Le passage de Luc 23 : 33 : 43 relate l’histoire des deux brigands qui ont été cloués sur la croix à droite et à gauche de Jésus. Deux personnes qui ont menés des vies tellement désagréables aux yeux du peuple que leur sort a été scellé par la crucifixion. La prison ne représentait  même plus une sanction suffisante pour eux, tant et si bien que le peuple a tout simplement décidé de leur reprendre la vie afin que leur capacité de nuisance soit éradiquée à jamais. Ils étaient dans un tel état de péché et de saleté qu’il ne valait même plus la peine qu’ils vivent. 

C’est dans un était similaire en général que nous sommes avant de faire une rencontre spéciale avec Christ, quand nous nous rapprochons de Christ ou quand la vie nous place « par hasard » à coté de Christ.
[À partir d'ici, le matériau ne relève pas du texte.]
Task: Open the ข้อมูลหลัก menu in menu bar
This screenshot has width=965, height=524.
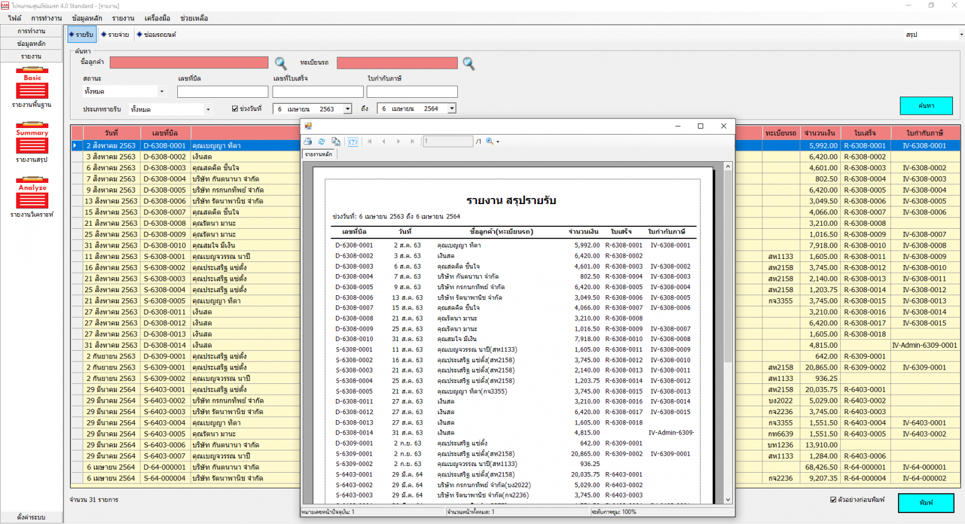Action: tap(87, 18)
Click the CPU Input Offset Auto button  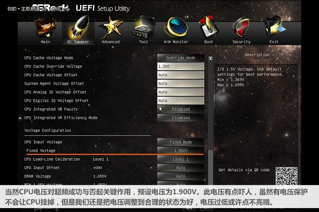181,168
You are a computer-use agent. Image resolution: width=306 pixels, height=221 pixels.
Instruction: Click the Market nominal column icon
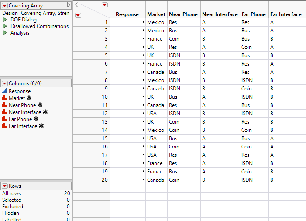pyautogui.click(x=5, y=98)
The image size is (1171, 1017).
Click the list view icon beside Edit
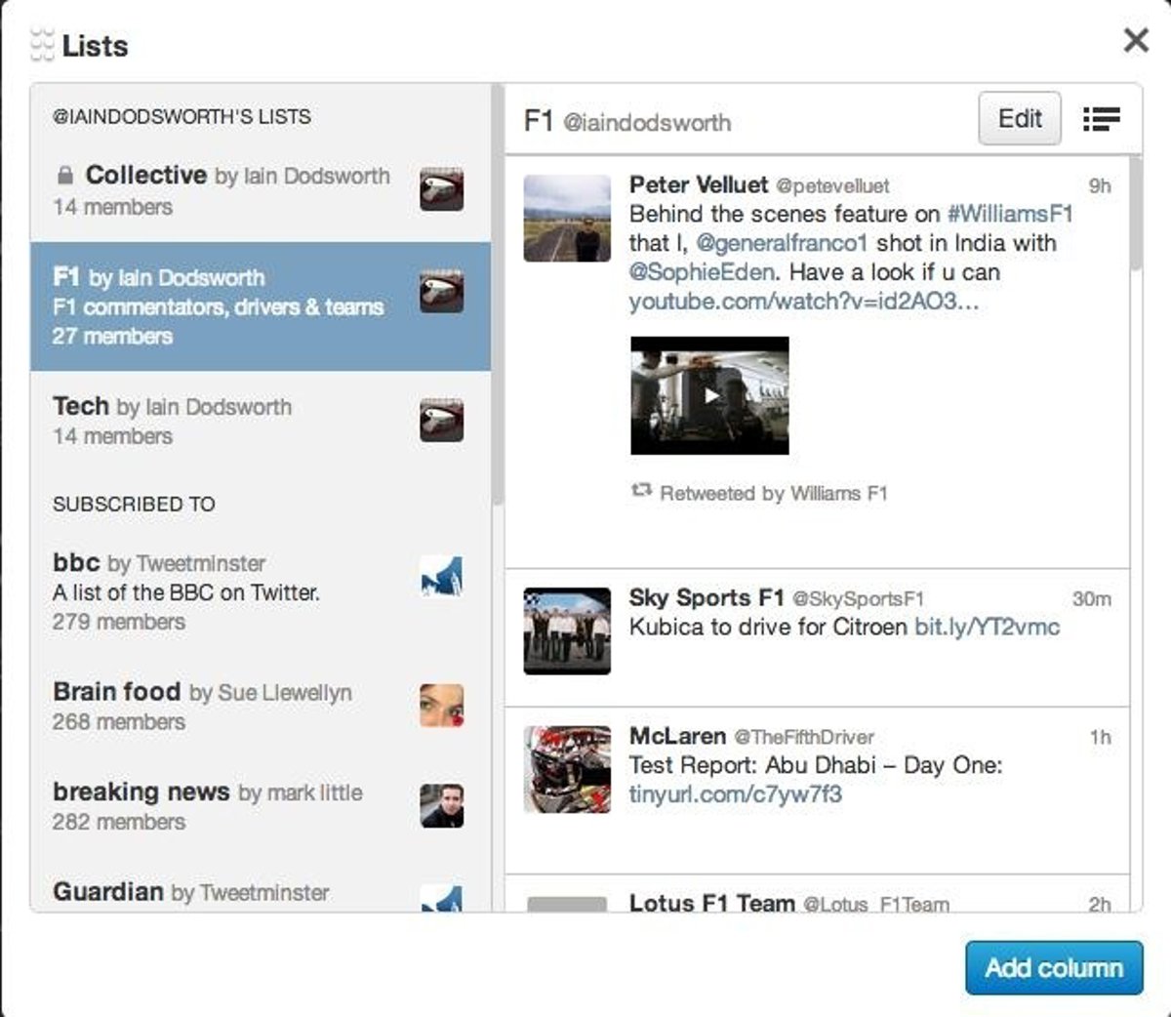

Nous sommes débordés par notre état de péché, pas nos difficultés, pas nos problèmes, par nos insuffisances, par notre manque de foi, par notre découragement. Notre juge, le diable, a déjà scellé notre sort, il attend notre fin, notre mort, physique, morale, matérielle ou financière. Nous sommes parfois même dans une situation où, avant que le peuple nous condamne, nous nous sommes déjà condamnés nous-mêmes, nous attendons juste qu’on nous fasse monter sur la croix. 

Plusieurs personnes ont été crucifiées avant Barrabas et le deuxième brigand, mais aucune n’avait eu l’opportunité jusque là d’être crucifiée à coté de Jésus. Et à cause de cela, nous avons pu vivre deux vérités différentes, celle d’un homme qui saisit l’opportunité et celle de celui qui refuse de la saisir. 

Barrabas, crucifié à coté de Jésus, se mêle à la foule et aux centeniers pour insulter Jésus. Bien qu’élevé à coté de Jésus, il continue à regarder ce qui se passe en bas, à s’intéresser aux voix qui viennent d’en bas, il s’intéresse aux choses terrestres, il reste accroché à sa vie passée, à ses habitudes passées. Ce sont ses anciennes pensées qui continuent à le guider. 

Le deuxième brigand quant à lui ne manque pas de saisir l’opportunité qui lui est offerte d’être auprès de Jésus. Il commence par reconnaître l’identité de la personne qui est auprès de lui. A cause de cela, il peut répondre à Barrabas « Ne crains-tu pas Dieu, toi qui subis la même condamnation ? Pour nous, c’est justice, car nous recevons ce qu’ont mérité nos crimes; mais celui-ci n’a rien fait de mal. » Celui-ci n’a rien fait de mal, ce disant, il reconnaît la pureté et la sainteté de Jésus. Il reconnaît qu’auprès d’un homme sain, l’onction de sainteté peut lui être transmise, peu importe qui il était avant et tout ce qu’il a pu faire avant. Auprès de Jésus, on a le salut, la rédemption et la restauration, peu importe ce que nous avons pu faire avant. 

Il a également reconnu la toute puissance et la seigneurie de Christ, ce qui l’a poussé à dire « Souviens-toi de moi, quand tu viendras dans ton règne ». Et Jésus le lui accordera. 

Lorsque tu es poussé auprès de Christ que ce soit ou non par ta volonté, saisis cette opportunité car tu ne sais pas si tu en auras une autre. Ne soyons pas comme Barrabas, élevé dans la présence de Jésus mais le regard et les oreilles tournés vers le bas, accroché à notre passé. En agissant ainsi, nous appelons la stagnation dans notre vie et finirons comme la femme de Lot. 

Soyons au contraire comme le deuxième brigand, auprès de Jésus, regardons à Jésus, reconnaissons et acceptons sa puissance, sa sainteté et son règne absolu dans notre vie. Quand nous sommes en Christ, les choses anciennes sont passées et toute chose est devenue nouvelle. Christ nous fait tous les jours la grâce du renouvellement, acceptons-la simplement.. 

Prière : Seigneur, bien que tous les jours auprès de toi, mon regard et mes pensées restent irrémédiablement tournés vers le bas et l’arrière malgré les efforts que je fais. Délivre-moi de la captivité de mon passé et donne moi de saisir l’opportunité de la grâce du renouvellement que tu me présentes encore aujourd’hui. Je te bénis Jésus parce que comme pour le deuxième brigand, les choses anciennes de ma vie sont passées et toute chose est devenue nouvelle. Amen.